● 지시 사항:
아래 줄들을 하나도 빠짐없이 그대로 다시 적되, 그림은 답에 넣지 마세요.

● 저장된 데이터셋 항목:
>>>>

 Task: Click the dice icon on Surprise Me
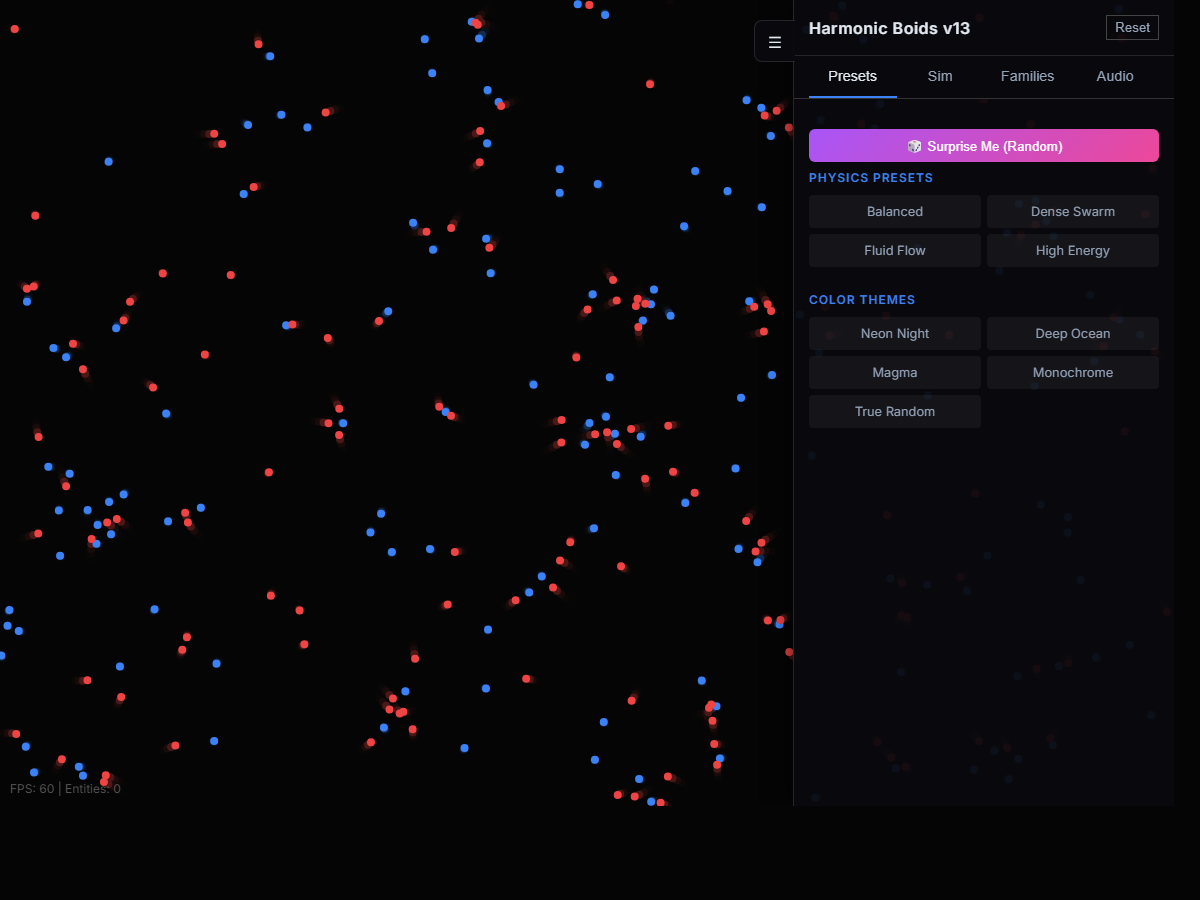[x=914, y=146]
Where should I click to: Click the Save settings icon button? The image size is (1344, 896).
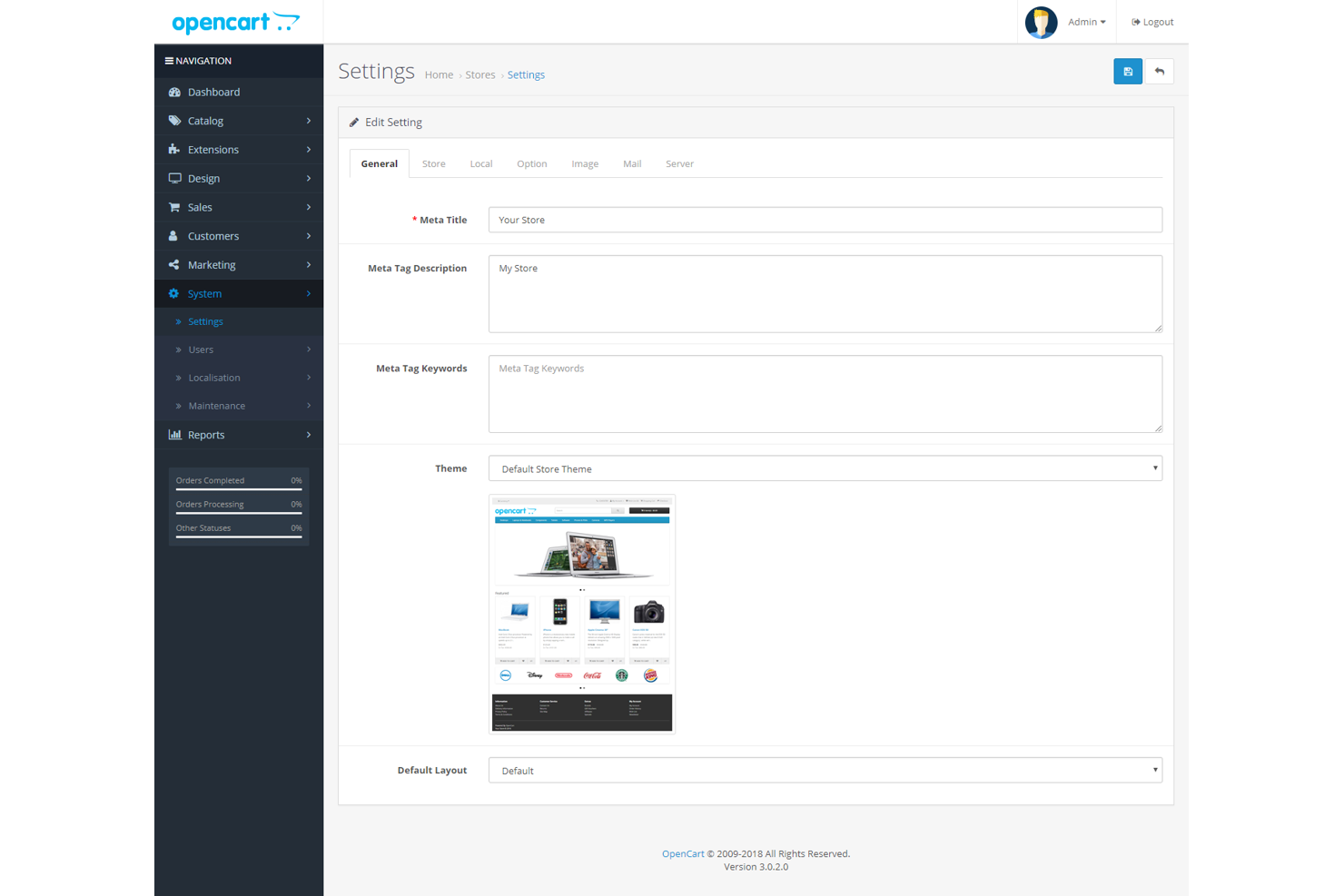click(x=1128, y=71)
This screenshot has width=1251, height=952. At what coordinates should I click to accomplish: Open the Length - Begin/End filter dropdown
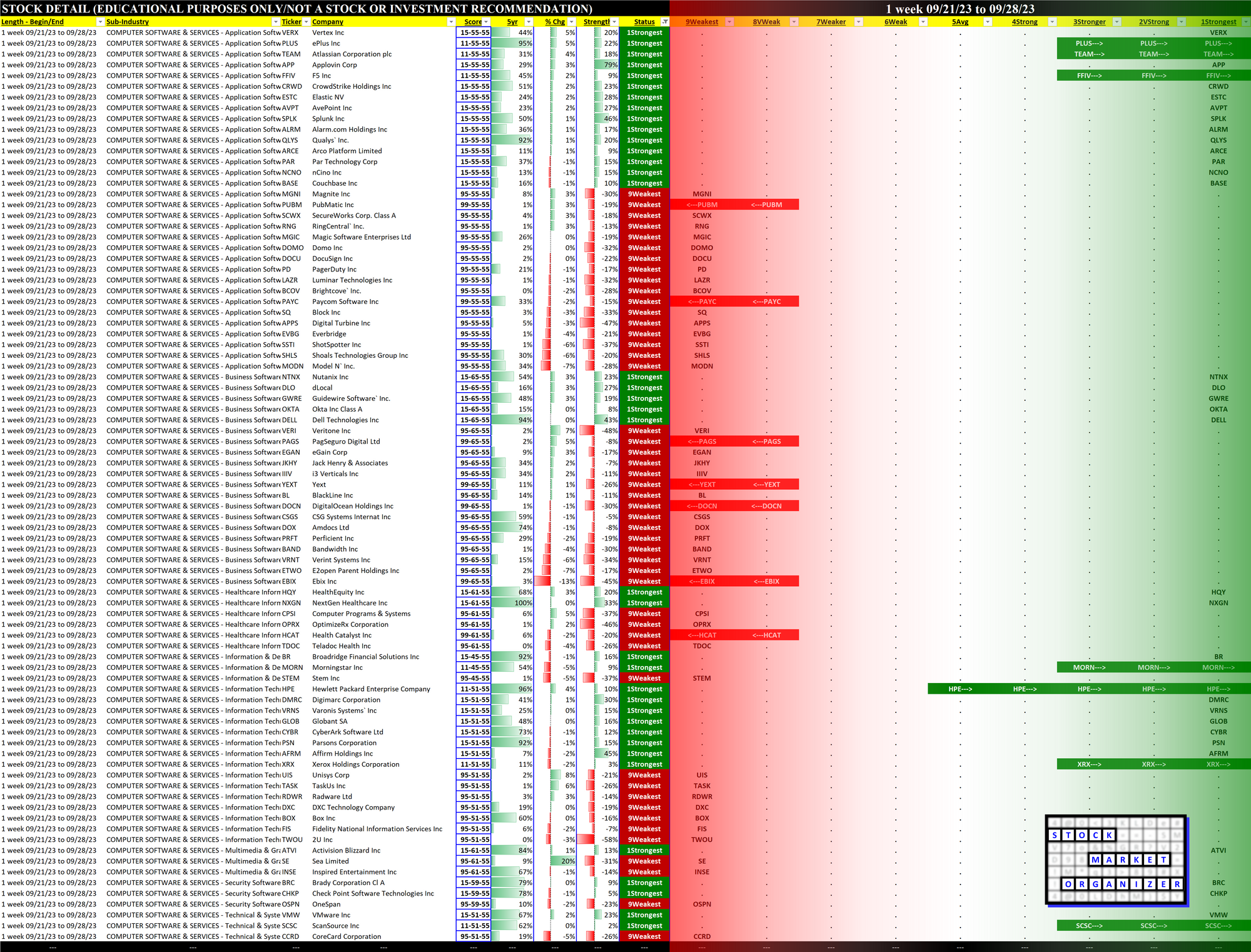tap(99, 22)
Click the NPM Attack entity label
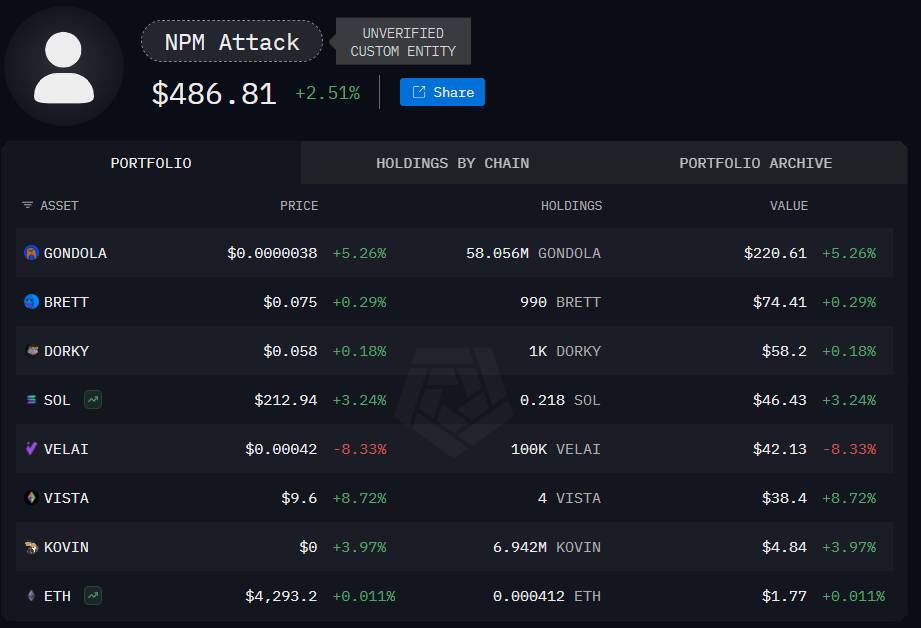 232,42
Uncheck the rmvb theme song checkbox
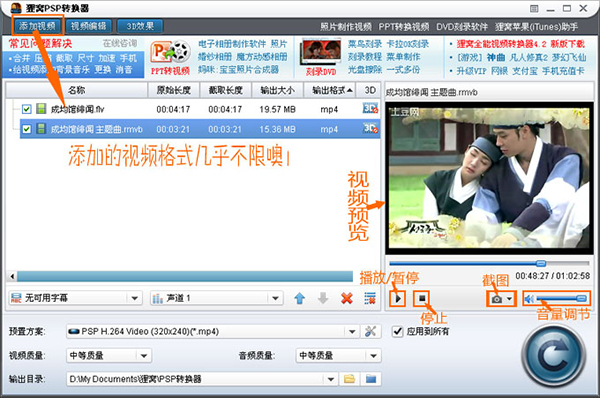Viewport: 600px width, 398px height. pyautogui.click(x=26, y=129)
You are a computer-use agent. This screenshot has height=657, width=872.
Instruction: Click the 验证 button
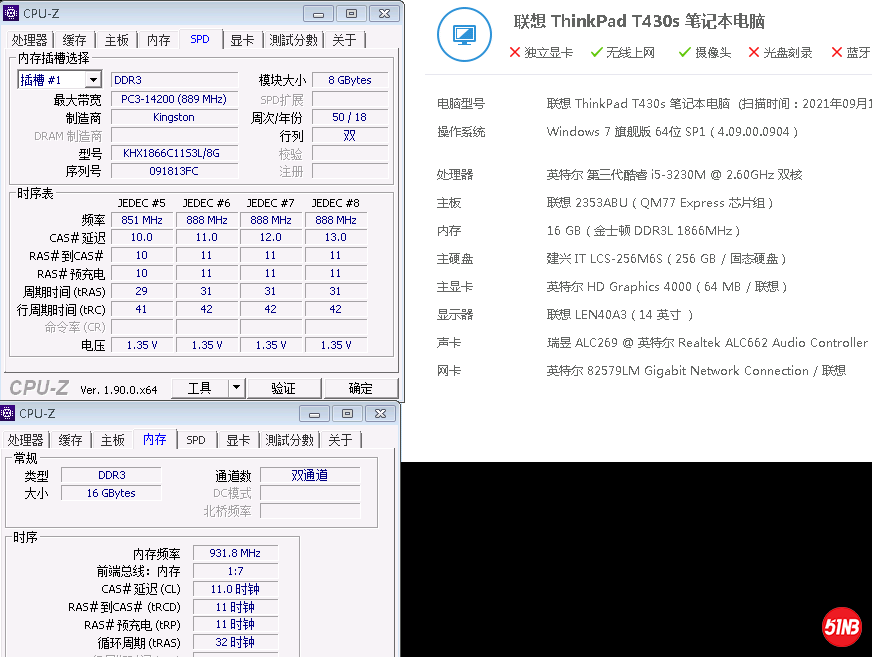284,388
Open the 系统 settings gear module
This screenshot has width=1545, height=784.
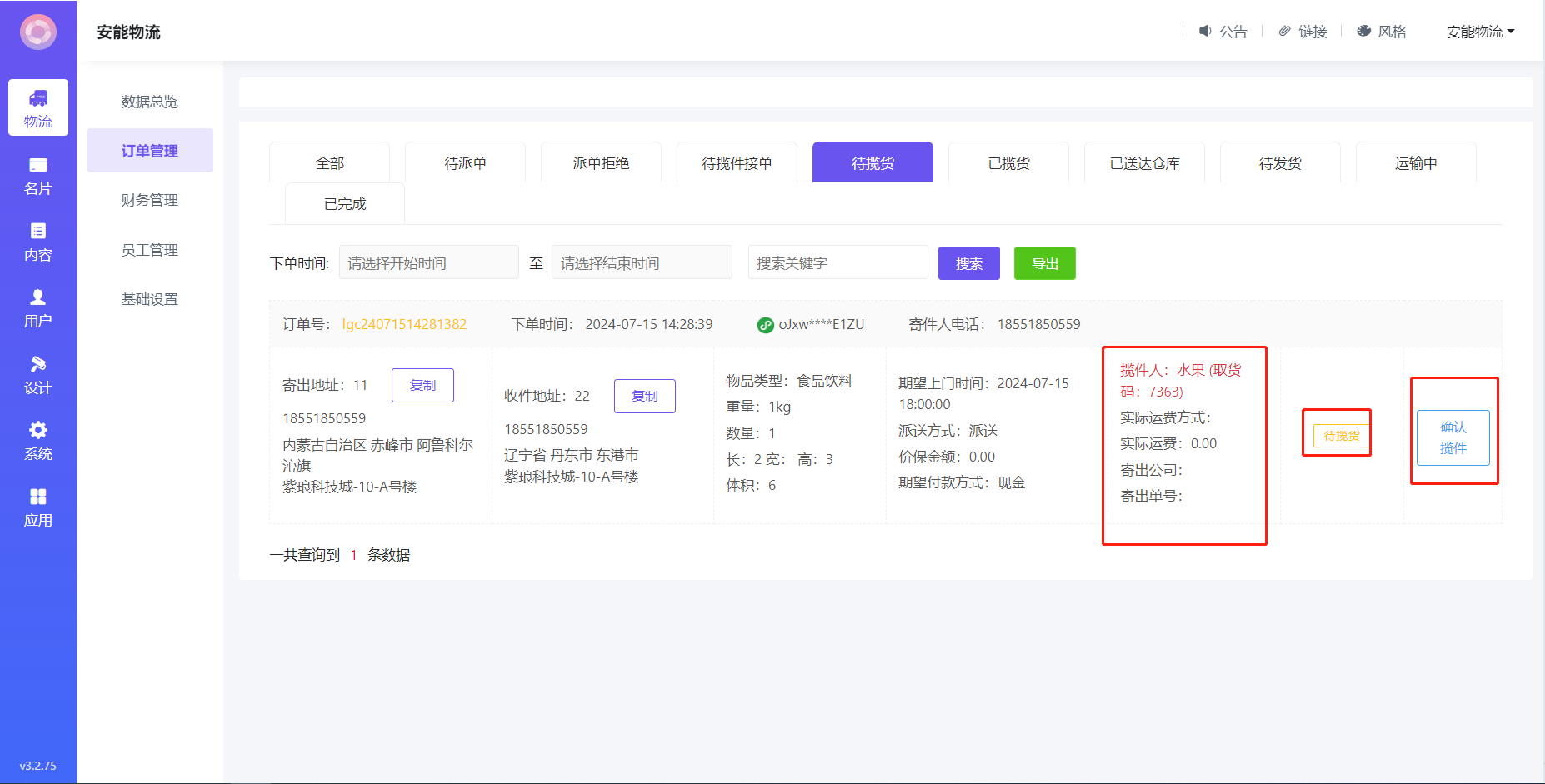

<<<<

● 풀이 예시:
 Task: Click the dice icon on Surprise Me
[x=914, y=146]
Where should I click to: Click the Save settings icon button? The image size is (1344, 896).
click(x=1128, y=71)
This screenshot has width=1251, height=952. At what coordinates should I click to accomplish: Open the Length - Begin/End filter dropdown
tap(99, 22)
Click the NPM Attack entity label
 232,42
Uncheck the rmvb theme song checkbox
Viewport: 600px width, 398px height. pyautogui.click(x=26, y=129)
You are a computer-use agent. This screenshot has height=657, width=872.
Instruction: Click the 验证 button
284,388
Open the 系统 settings gear module
This screenshot has width=1545, height=784.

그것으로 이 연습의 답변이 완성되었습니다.